The success of the youngsters starts with the atmosphere to which they are exposed every day before they even get to the course.

“Everything we’ve done around here is to show them what the older guys have achieved and accomplished and from the way we set up the office to the way we display things the idea is they visualize success,” said Heppler. “If you can’t see yourself doing something I think it’s really hard to do it. So we’ve held those guys’ accomplishments out in front of them.”

While exposing the youngsters to the program’s storied past — that’s in addition to the exposure that’s seen every weekend on television with PGA winners like Matt Kuchar, Stewart Cink and Bryce Molder among others — Heppler felt no need to expose his charges to the competition, which this weekend includes National No. 1 Texas.

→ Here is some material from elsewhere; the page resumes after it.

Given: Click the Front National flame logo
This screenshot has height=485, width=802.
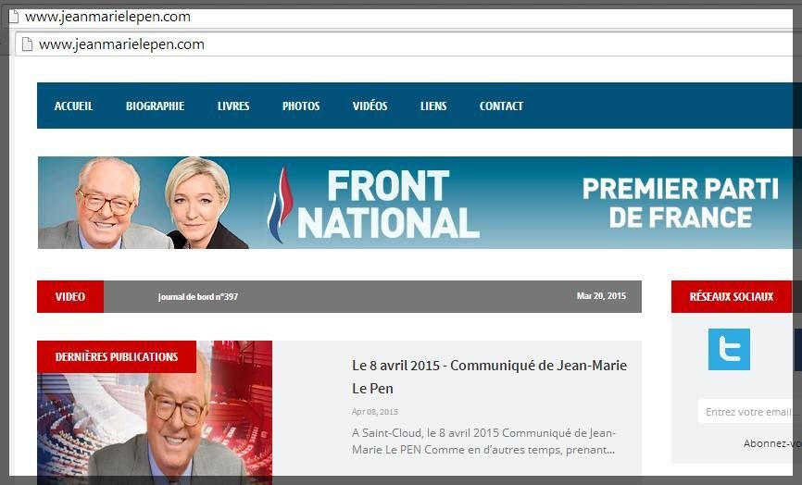Looking at the screenshot, I should pos(281,205).
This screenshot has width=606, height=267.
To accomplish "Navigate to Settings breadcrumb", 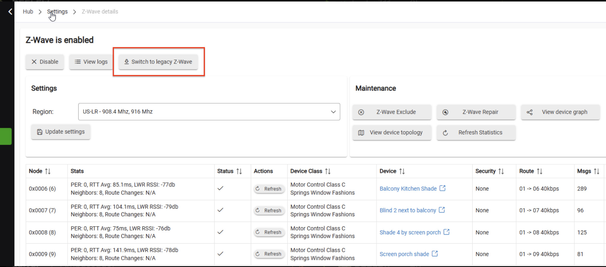I will (57, 12).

“I think in golf the worst thing you can do is talk about all that stuff because we’re not playing Texas,” he said. “It’s the No. 1 team in the country but I can’t go tackle them, they can’t tackle them, they can’t block their shots. We just have to play the University of Oklahoma golf course the best we can for three days. You’ve got to focus in on what you can control and in golf that’s not your opponent. They know who’s there but we really don’t talk about it.”

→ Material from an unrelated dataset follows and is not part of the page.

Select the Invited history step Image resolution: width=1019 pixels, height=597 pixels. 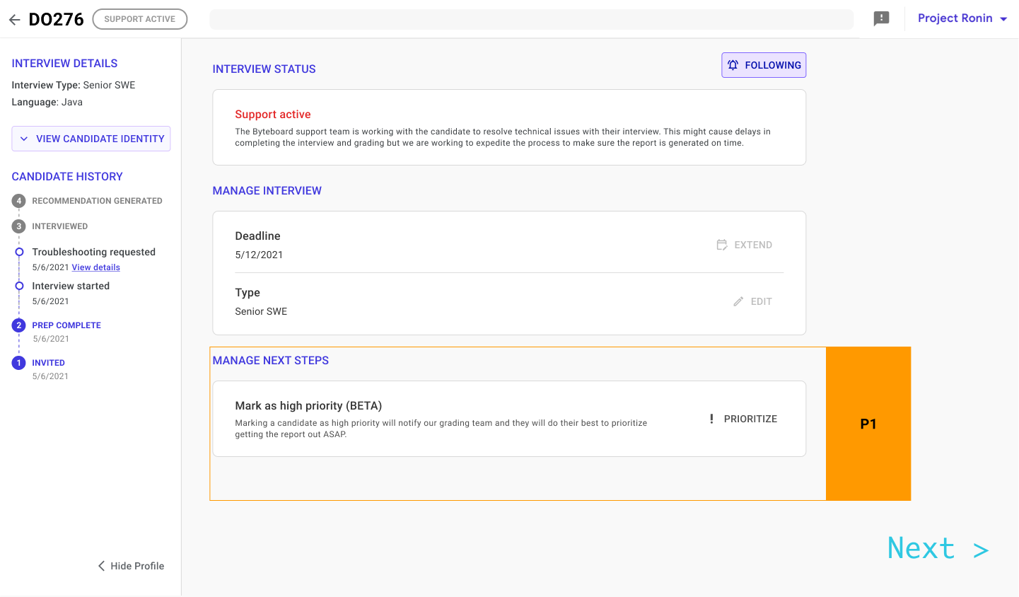tap(48, 363)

Most important for the Jackets is to know themselves.

“Do the same thing that I’ve been doing all year,” said Andrews. “I went to ACCs, I hadn’t played in that. So just kind of take the same mentality and try to do the best we can. If we do great, great. If we don’t that’s that. We’ll just go out there, do the best that we can and try to win.

“I think we actually have a pretty young team but [assistant] Coach [Christian] Newton and Coach Heppler help us a lot in how to handle situations,” he added. “Just playing a lot of qualifying. That kind of gets you ready for tournaments and ready to be in situations that you’re not used to. That’s probably helped our maturity.”

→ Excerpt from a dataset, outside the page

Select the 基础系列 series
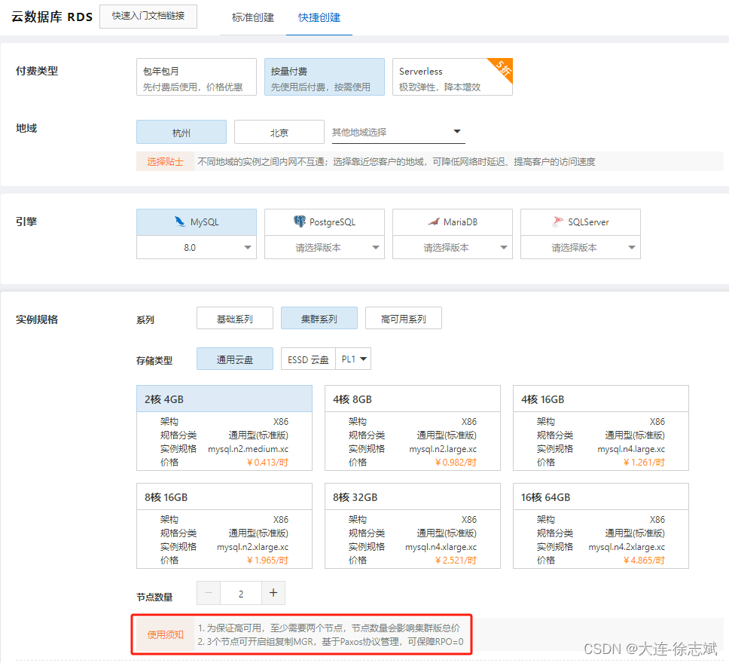Image resolution: width=729 pixels, height=663 pixels. coord(235,318)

Albertson and Schniederjans played in a U.S. Open qualifier on Monday, a move Heppler felt would get his freshmen back in the swing for the Regional.

The Jackets shot +2 on the first day, finishing eighth, 11 shots behind Texas and Florida State but only four out of fifth, the cut-off for qualifying. White was Tech’s highest individual finisher, shooting a -3, 69, sitting in a five-way tie for fifth.

The performance led Heppler to go to the whip a little.

“Not a good finish for our guys today,” he said. “Good scores were doable, but we had some misfortune, a few double-bogeys on the back side. We’ve got some work to do in the next two days, so we’re looking forward to getting back out there tomorrow.”

It’s his version of tough love, but sometimes that’s necessary in handling kids and no one does it better than Heppler.

The message got through, as in Day Two, the Jackets shot a collective -2 to pull even for the tournament. While they were still nine shots back of front-running Washington, they were in fifth place and had a three-shot edge for the final spot over host Oklahoma. Werenski shot -1, six shots better than Day One, while Schniederjans (-3) and Andrews (even) were three strokes better. Albertson (+4) and White (+2) struggled, but are more than capable of a big final day.

The key heading into the final day will be staying loose, as loose as they were going in.

“I’m very excited,” said Andrews, earlier in the week. “We have a great trip ahead of us, a great group of guys going. We’re going to play as well as we can, fight hard and we’re looking forward to some competitive days out there in Oklahoma.”

Sounds like something someone young, fearless and poised to take that next step might say.